▶ **Working data**:
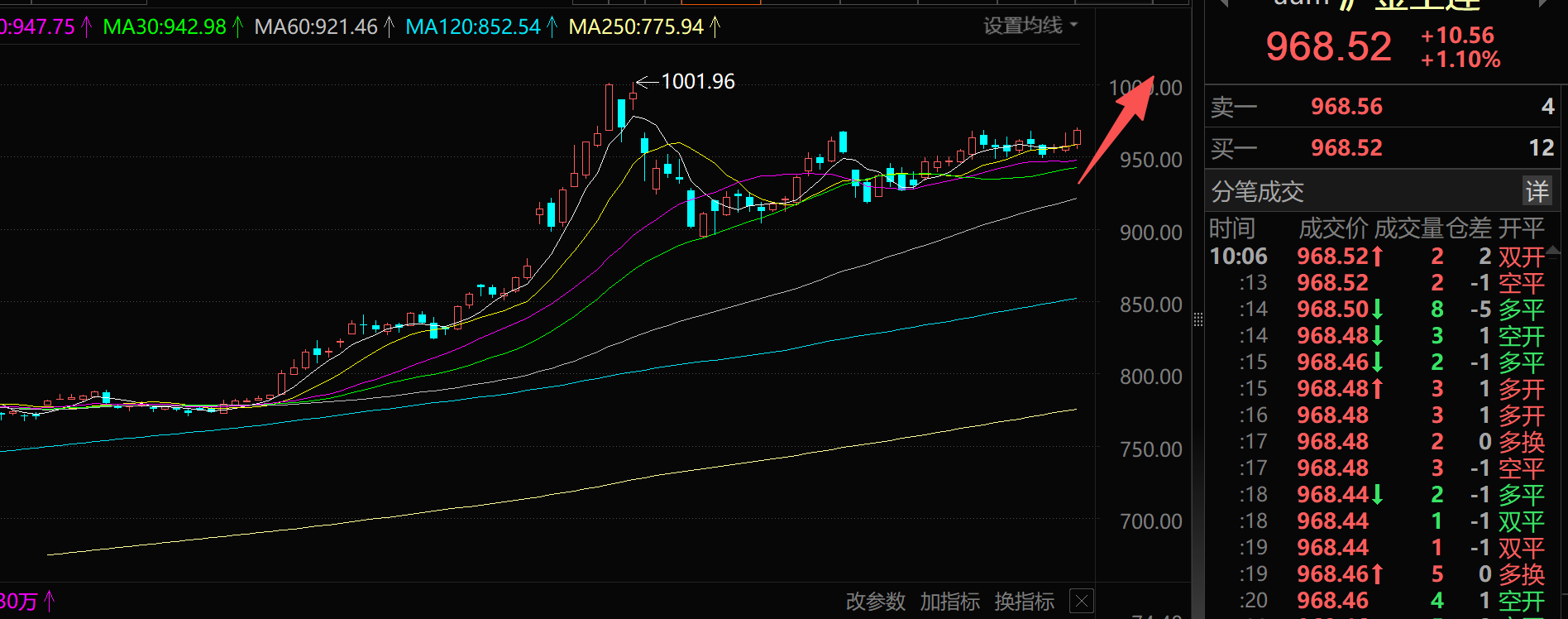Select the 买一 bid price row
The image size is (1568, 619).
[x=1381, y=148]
--
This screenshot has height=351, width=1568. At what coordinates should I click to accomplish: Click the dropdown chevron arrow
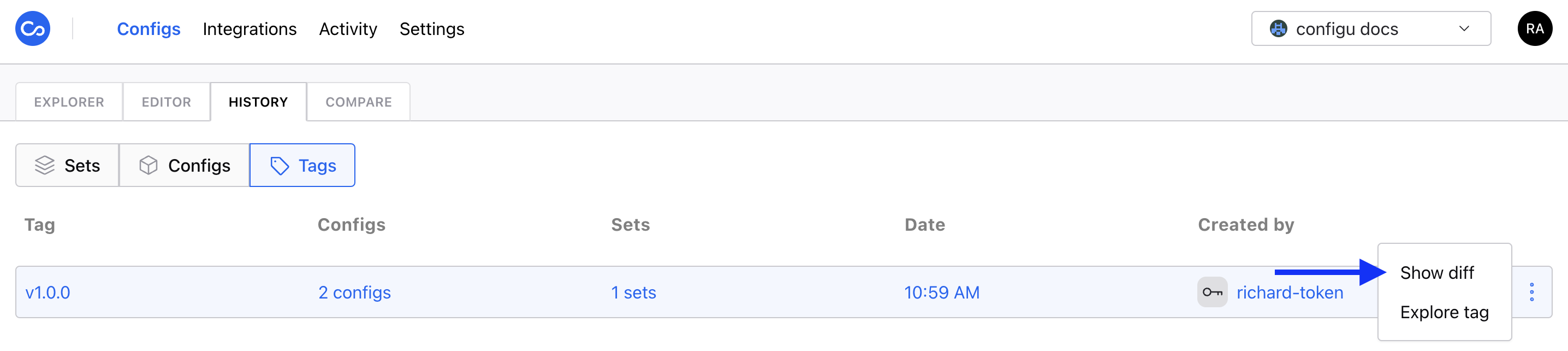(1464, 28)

▶ **Work to complete**: In the records, change "bid price" to "ask price" in the stretch from the line containing "Select the 买一 bid price row" through the line containing "[x=1381, y=148]", leaving everything else unchanged. Reproduce only those lines, and leave the pictures out.

▶ **Correct answer**:
Select the 买一 ask price row
The image size is (1568, 619).
[x=1381, y=148]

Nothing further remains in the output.